Anna: Absolutely, absolutely, because, at the end of the day, the human psyche and the mind, it’s a very humanistic, creative endeavor to study that and yet, my brain is the math brain so it’s a very logical, rational brain and when I was at Stanford, I studied biology but I also did an honors thesis in philosophy, which is also essentially mathematizing the world or trying to understand human beings and the world around us in a very mathematical, rational, logical way. And so that’s really what I do with my patients, trying to understand these amorphous processes in a much more logical way to give people more control over that which seems uncontrollable.
Alex: I love that. I mean, I love that people with such breadth and depth of interest like ultimately decide that coaching is a good pathway as a vehicle to help people. I mean, it’s so powerful. I definitely align with that. As you’re describing philosophy, I was thinking of Spinoza, like the geometric approach to philosophy. He’s one of my favorite philosophers, but my favorite philosopher is Hegel and he seems to be popping up on every podcast episode that we do.
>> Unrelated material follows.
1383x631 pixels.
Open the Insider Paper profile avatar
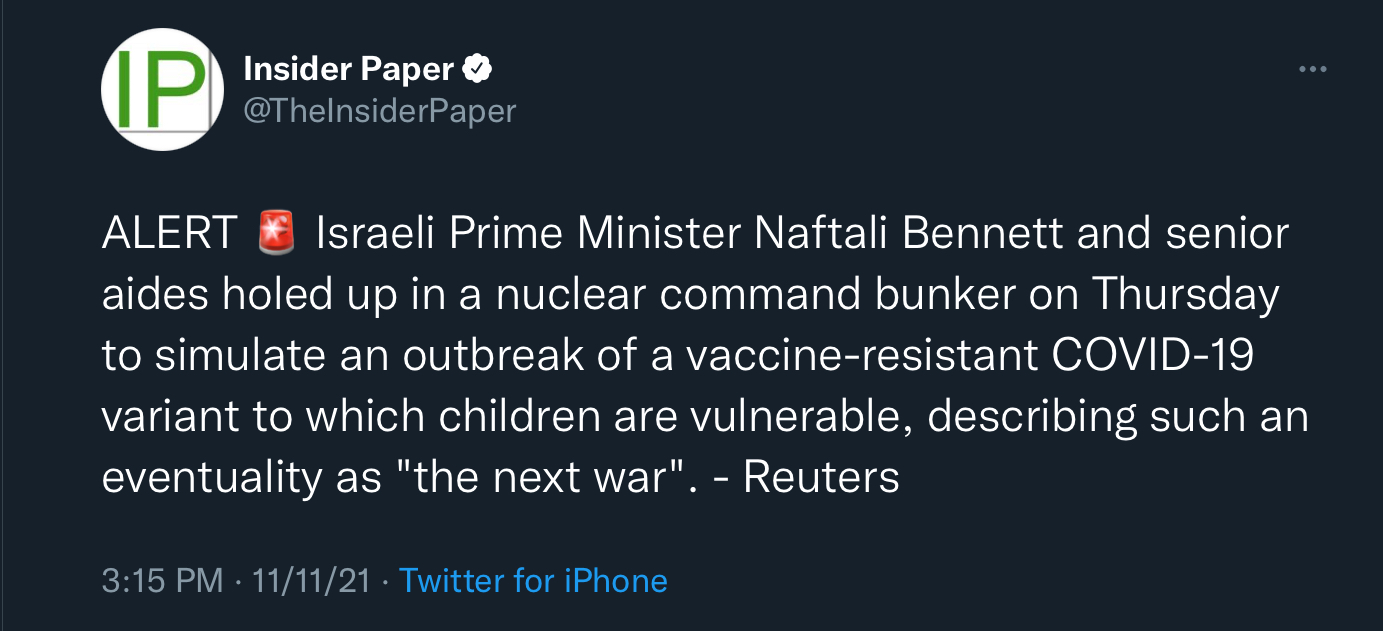point(162,90)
Anna: What do you like about Hegel?
Alex: It’s the experience of reading Hegel is unlike anything that I’ve ever read, because it’s actually experiential. So, phenomenology of mind or phenomenology of spirit, I think it has different translations and it’s a wild book. It’s a book about — I mean, this guy is like a mystic in the late 1800s, completely Western rational but has an orientation towards like the Eastern approaches, which back then was not a thing. Today, it’s totally a thing but a couple hundred years ago, it wasn’t at all. That book is really a book about how the absolute, that thing that was there before there was anything, recognizes its own oneness and how that process unfolds throughout consciousness, recognizing itself throughout time and space to create time and space and, ultimately, gets to a very historical — or a view of history that’s very powerful and it’s very applicable to look at society so he goes from just the experience of consciousness itself, the phenomenology of existence, to breaking down how basically the flow of evolution happens at different levels. I mean, it’s just — and when you read it, it’s so hard to read. What I do with Hegel is I get into this trance where you just start reading and, after a while, you just get it and you crack through it. If someone asks you to explain it, you might not be able to — it’s almost gibberish but when you’re reading it, there’s something that’s very powerful and deep so that’s why I like Hegel. Have you read it?
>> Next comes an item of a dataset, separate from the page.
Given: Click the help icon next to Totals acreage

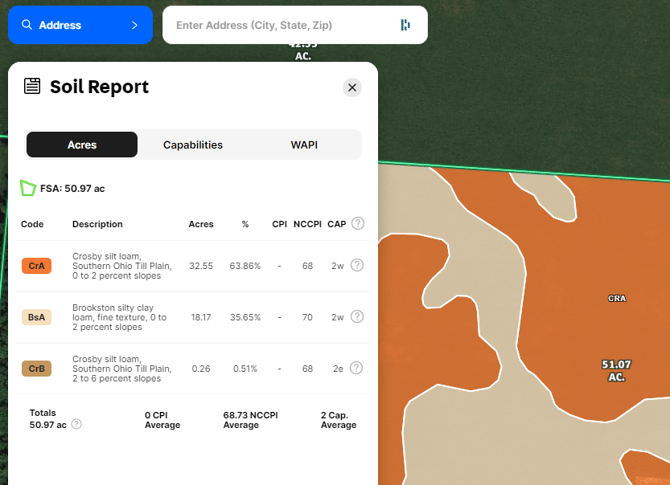Looking at the screenshot, I should point(76,424).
Anna: Yes. I think Hegel and a lot of, in general, also existential philosophy, existential psychology has that quality, that it’s very ephemeral, that you pick it up and you’re able to feel it but then it’s very hard to reproduce it in words because, words, of course, our world is made up of words. Words are the currency for exchange between us, between the world, but something is lost, the experience itself is lost because words aren’t all there is and so this is really one of the struggles of human beings is to capture very real experiences in powerful ways with the limitations of words.
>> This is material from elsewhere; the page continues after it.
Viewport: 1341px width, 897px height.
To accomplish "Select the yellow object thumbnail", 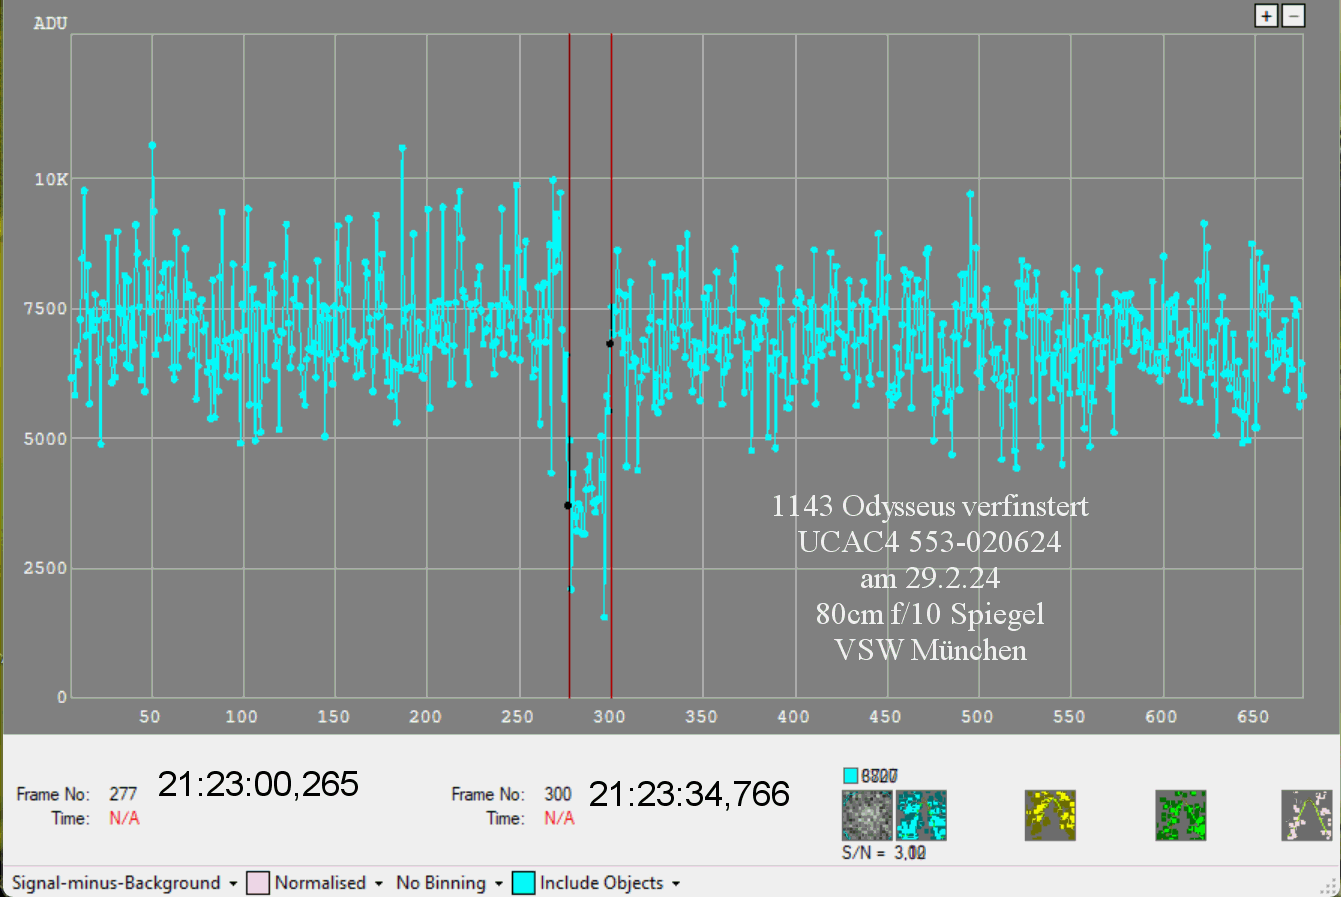I will pyautogui.click(x=1050, y=815).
Alex: I agree. That’s why I’ve always been drawn to German idealism. It’s like my favorite branch of philosophy. And there’s so much more than words, but we live in a world where the prefrontal cortex really is taking over. We live in a prefrontal cortex world. Everything around us is created by and almost meant to feed the prefrontal cortex. I mean, it’s powerful and, at the same time, it’s nerve-racking that we’re living in a world where we’re so hyper-rational and there’s this need for a little bit more of spiritual connection to the world, to ourselves, and it seems like it’s hard for people to find that connection.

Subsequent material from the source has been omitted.